[What you will do] Which lines of the records contain the word "size"? Show each of them in full.
+ + + + + + +
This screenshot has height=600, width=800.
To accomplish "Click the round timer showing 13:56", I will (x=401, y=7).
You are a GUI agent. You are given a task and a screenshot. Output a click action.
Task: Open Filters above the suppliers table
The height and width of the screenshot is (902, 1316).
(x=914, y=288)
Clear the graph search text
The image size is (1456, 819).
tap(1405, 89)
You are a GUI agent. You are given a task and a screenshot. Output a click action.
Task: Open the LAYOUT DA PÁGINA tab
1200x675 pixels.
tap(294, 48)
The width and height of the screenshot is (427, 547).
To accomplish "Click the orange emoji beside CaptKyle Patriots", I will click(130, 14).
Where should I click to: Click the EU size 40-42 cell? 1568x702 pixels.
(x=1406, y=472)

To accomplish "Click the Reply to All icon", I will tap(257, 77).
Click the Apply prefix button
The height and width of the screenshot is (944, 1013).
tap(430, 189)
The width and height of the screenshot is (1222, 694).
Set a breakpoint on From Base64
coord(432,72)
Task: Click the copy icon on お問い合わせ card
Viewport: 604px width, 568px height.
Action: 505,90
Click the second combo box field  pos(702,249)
+ + + + + + +
[Completed exercise]
The image size is (1456, 819).
Where should I click to: Click the EU size 40-42 cell? 1568x702 pixels.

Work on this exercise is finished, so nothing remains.